Goal of the exercise: All entries must be given again exactly as written.

Information given:
*** Block opens ***
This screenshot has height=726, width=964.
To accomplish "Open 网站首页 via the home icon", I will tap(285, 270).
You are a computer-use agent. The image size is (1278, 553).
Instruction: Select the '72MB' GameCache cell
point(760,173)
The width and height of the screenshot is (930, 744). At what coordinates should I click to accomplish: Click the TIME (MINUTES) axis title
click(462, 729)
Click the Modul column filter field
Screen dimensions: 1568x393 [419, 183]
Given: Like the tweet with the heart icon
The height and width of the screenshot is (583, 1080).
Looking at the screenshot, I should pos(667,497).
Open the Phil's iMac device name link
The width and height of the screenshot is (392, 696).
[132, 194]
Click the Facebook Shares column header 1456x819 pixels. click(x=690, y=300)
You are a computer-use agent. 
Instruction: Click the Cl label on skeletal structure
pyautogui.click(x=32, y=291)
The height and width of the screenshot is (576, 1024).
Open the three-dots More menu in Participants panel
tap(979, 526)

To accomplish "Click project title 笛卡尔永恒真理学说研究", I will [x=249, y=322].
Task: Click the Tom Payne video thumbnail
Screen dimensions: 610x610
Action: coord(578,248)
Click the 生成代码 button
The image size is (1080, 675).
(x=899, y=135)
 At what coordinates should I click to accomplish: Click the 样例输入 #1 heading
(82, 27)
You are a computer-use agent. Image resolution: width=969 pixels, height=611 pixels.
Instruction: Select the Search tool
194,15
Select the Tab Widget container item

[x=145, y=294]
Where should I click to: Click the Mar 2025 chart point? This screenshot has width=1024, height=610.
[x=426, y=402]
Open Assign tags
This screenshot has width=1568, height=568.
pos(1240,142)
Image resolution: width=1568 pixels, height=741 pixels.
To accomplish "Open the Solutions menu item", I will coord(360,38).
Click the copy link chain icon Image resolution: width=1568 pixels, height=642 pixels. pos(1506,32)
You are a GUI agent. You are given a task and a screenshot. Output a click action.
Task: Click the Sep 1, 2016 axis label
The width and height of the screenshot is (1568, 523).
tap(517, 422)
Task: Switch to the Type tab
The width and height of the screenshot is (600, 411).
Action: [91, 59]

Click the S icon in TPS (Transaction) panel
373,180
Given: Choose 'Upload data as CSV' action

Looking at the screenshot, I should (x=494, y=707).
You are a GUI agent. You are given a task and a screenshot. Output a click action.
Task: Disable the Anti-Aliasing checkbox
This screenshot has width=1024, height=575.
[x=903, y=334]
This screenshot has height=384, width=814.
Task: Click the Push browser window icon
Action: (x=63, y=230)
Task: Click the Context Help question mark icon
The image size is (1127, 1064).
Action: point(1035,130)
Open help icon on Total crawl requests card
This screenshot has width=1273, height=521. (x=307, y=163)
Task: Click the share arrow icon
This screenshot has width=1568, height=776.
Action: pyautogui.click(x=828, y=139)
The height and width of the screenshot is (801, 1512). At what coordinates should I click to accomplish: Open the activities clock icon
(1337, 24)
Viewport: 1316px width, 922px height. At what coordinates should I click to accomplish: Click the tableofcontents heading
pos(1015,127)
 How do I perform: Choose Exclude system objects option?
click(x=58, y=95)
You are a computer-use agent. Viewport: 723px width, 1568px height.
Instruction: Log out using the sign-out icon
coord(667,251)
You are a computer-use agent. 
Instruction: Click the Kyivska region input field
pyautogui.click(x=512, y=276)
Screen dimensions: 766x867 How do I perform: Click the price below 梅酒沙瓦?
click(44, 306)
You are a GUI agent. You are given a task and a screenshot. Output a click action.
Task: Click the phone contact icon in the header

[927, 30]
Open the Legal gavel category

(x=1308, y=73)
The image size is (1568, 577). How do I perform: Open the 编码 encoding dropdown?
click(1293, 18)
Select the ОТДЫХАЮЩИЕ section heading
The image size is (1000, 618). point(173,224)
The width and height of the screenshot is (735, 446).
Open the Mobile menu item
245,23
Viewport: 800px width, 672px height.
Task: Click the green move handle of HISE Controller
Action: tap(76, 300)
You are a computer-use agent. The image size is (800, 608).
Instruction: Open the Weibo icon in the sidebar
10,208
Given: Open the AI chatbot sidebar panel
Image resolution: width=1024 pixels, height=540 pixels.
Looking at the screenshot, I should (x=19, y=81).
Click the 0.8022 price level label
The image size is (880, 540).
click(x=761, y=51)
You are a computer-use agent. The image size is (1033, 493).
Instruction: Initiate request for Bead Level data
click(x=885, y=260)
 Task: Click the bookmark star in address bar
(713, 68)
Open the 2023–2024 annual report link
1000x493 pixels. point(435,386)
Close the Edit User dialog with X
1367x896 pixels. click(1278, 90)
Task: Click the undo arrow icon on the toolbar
*** Block closes ***
Response to this exercise:
This screenshot has height=726, width=964.
To accomplish "Open 网站首页 via the home icon", I will tap(285, 270).
You are a computer-use agent. The image size is (1278, 553).
Instruction: Select the '72MB' GameCache cell
point(760,173)
The width and height of the screenshot is (930, 744). At what coordinates should I click to accomplish: Click the TIME (MINUTES) axis title
click(462, 729)
Click the Modul column filter field
Screen dimensions: 1568x393 [419, 183]
Given: Like the tweet with the heart icon
The height and width of the screenshot is (583, 1080).
Looking at the screenshot, I should pos(667,497).
Open the Phil's iMac device name link
The width and height of the screenshot is (392, 696).
[132, 194]
Click the Facebook Shares column header 1456x819 pixels. click(x=690, y=300)
You are a computer-use agent. 
Instruction: Click the Cl label on skeletal structure
pyautogui.click(x=32, y=291)
The height and width of the screenshot is (576, 1024).
Open the three-dots More menu in Participants panel
tap(979, 526)

To accomplish "Click project title 笛卡尔永恒真理学说研究", I will [x=249, y=322].
Task: Click the Tom Payne video thumbnail
Screen dimensions: 610x610
Action: coord(578,248)
Click the 生成代码 button
The image size is (1080, 675).
(x=899, y=135)
 At what coordinates should I click to accomplish: Click the 样例输入 #1 heading
(82, 27)
You are a computer-use agent. Image resolution: width=969 pixels, height=611 pixels.
Instruction: Select the Search tool
194,15
Select the Tab Widget container item

[x=145, y=294]
Where should I click to: Click the Mar 2025 chart point? This screenshot has width=1024, height=610.
[x=426, y=402]
Open Assign tags
This screenshot has width=1568, height=568.
pos(1240,142)
Image resolution: width=1568 pixels, height=741 pixels.
To accomplish "Open the Solutions menu item", I will coord(360,38).
Click the copy link chain icon Image resolution: width=1568 pixels, height=642 pixels. pos(1506,32)
You are a GUI agent. You are given a task and a screenshot. Output a click action.
Task: Click the Sep 1, 2016 axis label
The width and height of the screenshot is (1568, 523).
tap(517, 422)
Task: Switch to the Type tab
The width and height of the screenshot is (600, 411).
Action: [91, 59]

Click the S icon in TPS (Transaction) panel
373,180
Given: Choose 'Upload data as CSV' action

Looking at the screenshot, I should (x=494, y=707).
You are a GUI agent. You are given a task and a screenshot. Output a click action.
Task: Disable the Anti-Aliasing checkbox
This screenshot has width=1024, height=575.
[x=903, y=334]
This screenshot has height=384, width=814.
Task: Click the Push browser window icon
Action: (x=63, y=230)
Task: Click the Context Help question mark icon
The image size is (1127, 1064).
Action: point(1035,130)
Open help icon on Total crawl requests card
This screenshot has width=1273, height=521. (x=307, y=163)
Task: Click the share arrow icon
This screenshot has width=1568, height=776.
Action: pyautogui.click(x=828, y=139)
The height and width of the screenshot is (801, 1512). At what coordinates should I click to accomplish: Open the activities clock icon
(1337, 24)
Viewport: 1316px width, 922px height. At what coordinates should I click to accomplish: Click the tableofcontents heading
pos(1015,127)
 How do I perform: Choose Exclude system objects option?
click(x=58, y=95)
You are a computer-use agent. Viewport: 723px width, 1568px height.
Instruction: Log out using the sign-out icon
coord(667,251)
You are a computer-use agent. 
Instruction: Click the Kyivska region input field
pyautogui.click(x=512, y=276)
Screen dimensions: 766x867 How do I perform: Click the price below 梅酒沙瓦?
click(44, 306)
You are a GUI agent. You are given a task and a screenshot. Output a click action.
Task: Click the phone contact icon in the header

[927, 30]
Open the Legal gavel category

(x=1308, y=73)
The image size is (1568, 577). How do I perform: Open the 编码 encoding dropdown?
click(1293, 18)
Select the ОТДЫХАЮЩИЕ section heading
The image size is (1000, 618). point(173,224)
The width and height of the screenshot is (735, 446).
Open the Mobile menu item
245,23
Viewport: 800px width, 672px height.
Task: Click the green move handle of HISE Controller
Action: tap(76, 300)
You are a computer-use agent. The image size is (800, 608).
Instruction: Open the Weibo icon in the sidebar
10,208
Given: Open the AI chatbot sidebar panel
Image resolution: width=1024 pixels, height=540 pixels.
Looking at the screenshot, I should (x=19, y=81).
Click the 0.8022 price level label
The image size is (880, 540).
click(x=761, y=51)
You are a computer-use agent. The image size is (1033, 493).
Instruction: Initiate request for Bead Level data
click(x=885, y=260)
 Task: Click the bookmark star in address bar
(713, 68)
Open the 2023–2024 annual report link
1000x493 pixels. point(435,386)
Close the Edit User dialog with X
1367x896 pixels. click(1278, 90)
Task: Click the undo arrow icon on the toolbar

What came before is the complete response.